Earlier this year, we explored the unique challenges that winter brings to northern poultry barns — from ammonia buildup and condensation to tight ventilation management and wet litter. As temperatures begin to climb and daylight hours extend, spring introduces its own set of pressures that every broiler producer needs to anticipate. The season may feel like a welcome relief after a harsh winter, but it demands just as much vigilance.

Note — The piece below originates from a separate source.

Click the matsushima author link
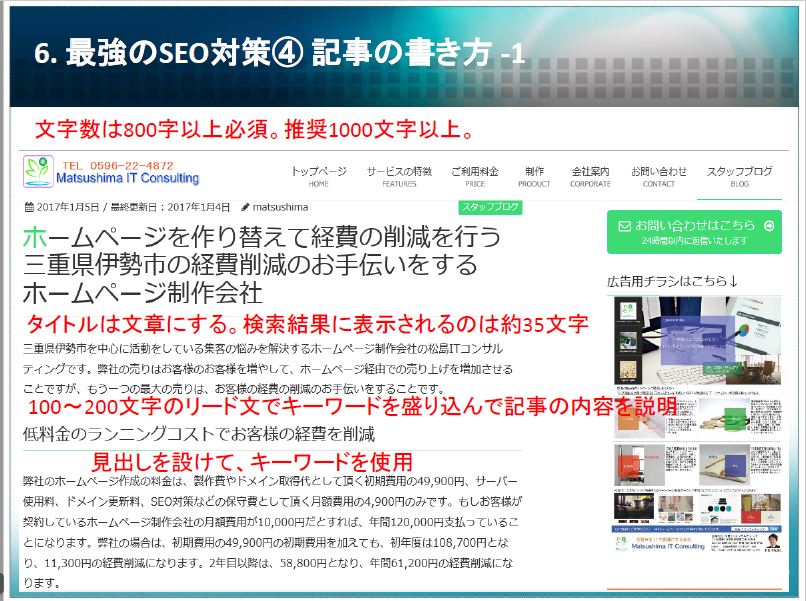The height and width of the screenshot is (601, 806). point(281,208)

1. Ventilation Transition: The Trickiest Crossover
Moving from minimum winter ventilation to warmer-weather settings is one of the most demanding periods of the production calendar. Too aggressive a transition creates cold drafts that stress young birds; too slow and heat and moisture accumulate quickly. Managing this crossover is especially difficult in northern climates where spring temperatures can swing dramatically between day and night. Intelia’s climate controllers and real-time environmental sensors allow producers to monitor static pressure, temperature, and CO₂ levels continuously, making it possible to fine-tune ventilation incrementally rather than reactively.

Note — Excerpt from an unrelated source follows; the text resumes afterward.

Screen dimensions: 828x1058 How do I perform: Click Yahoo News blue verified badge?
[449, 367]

2. Temperature Swings and Bird Stress
Spring days can be warm while nights remain cold — a pattern that puts significant stress on broiler flocks, particularly younger birds still in early growth phases. Temperature inconsistency suppresses immune function and hurts feed conversion ratios. Continuous barn temperature monitoring, combined with an anomaly detection system, alerts producers the moment conditions deviate from the optimal range, giving them a window to act before performance is impacted.
3. Wet Litter — A Different Cause, the Same Consequences
Winter wet litter stems from condensation and poor air exchange. Spring wet litter has a different origin: rising temperatures increase bird water consumption, while outdoor humidity makes moisture management harder. The result — footpad dermatitis, ammonia spikes, and elevated disease risk — is the same. Humidity sensors integrated into Intelia’s Compass platform provide producers with the data needed to stay ahead of litter quality issues before they escalate.

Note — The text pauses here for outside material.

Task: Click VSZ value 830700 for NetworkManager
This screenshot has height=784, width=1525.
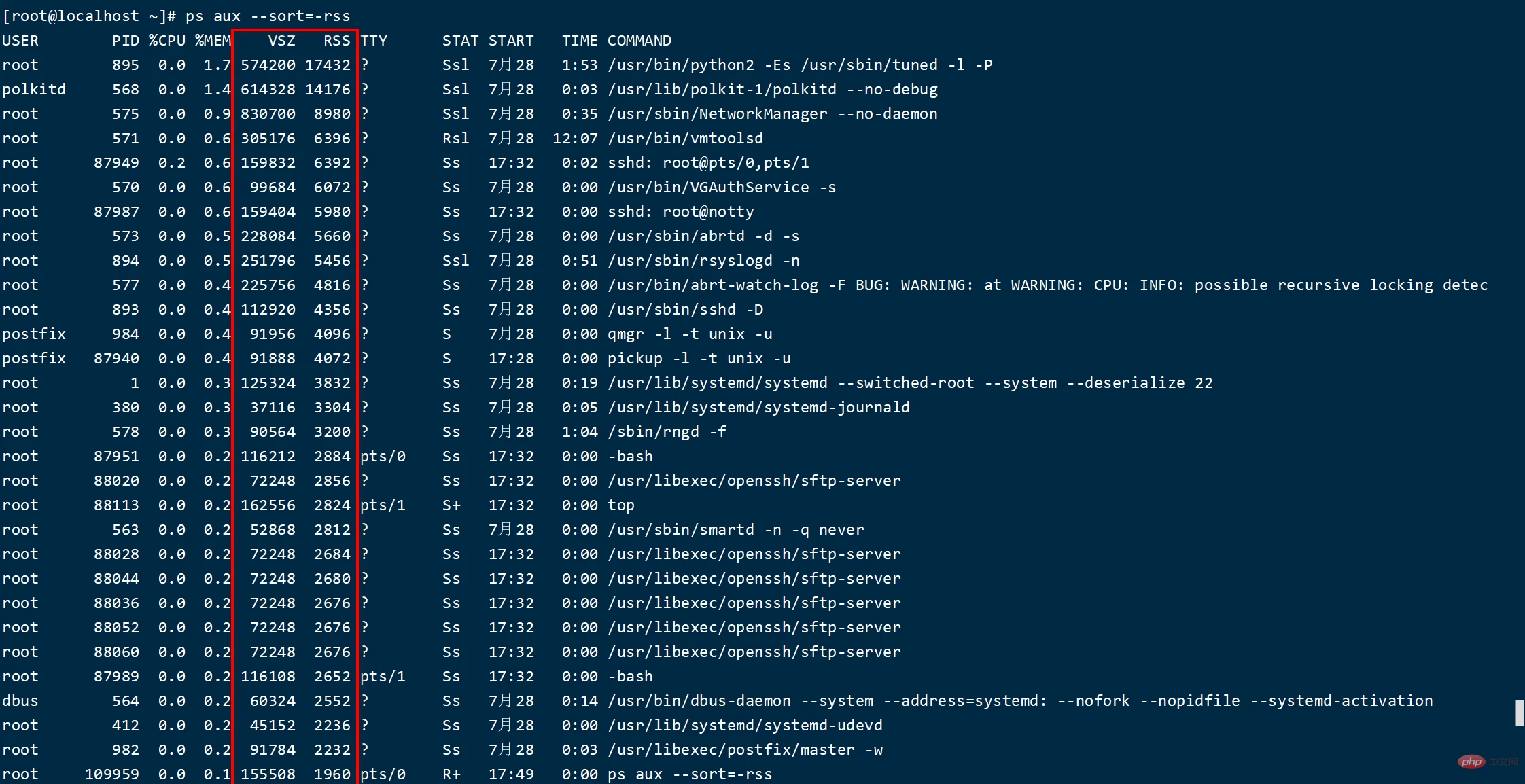Action: [x=268, y=114]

4. Increased Disease and Pathogen Pressure
Spring is historically when respiratory and enteric disease pressure peaks. Warmer, moist conditions favor pathogen survival, and the return of migratory birds reintroduces biosecurity risks near northern farms. Early detection is critical. Intelia’s water consumption monitoring and anomaly detection models are specifically designed to flag unusual patterns — one of the earliest and most reliable indicators that something is wrong with flock health.
Staying Ahead with Data
Each season brings a new set of variables — but the underlying principle is always the same: the earlier you detect a problem, the lower the cost to fix it. Intelia’s integrated platform of IoT sensors, climate controllers, and AI-powered predictive models gives northern producers the real-time visibility they need to navigate spring’s unpredictability with confidence. From ventilation transitions to flock health monitoring, the data is there — the key is knowing how to use it.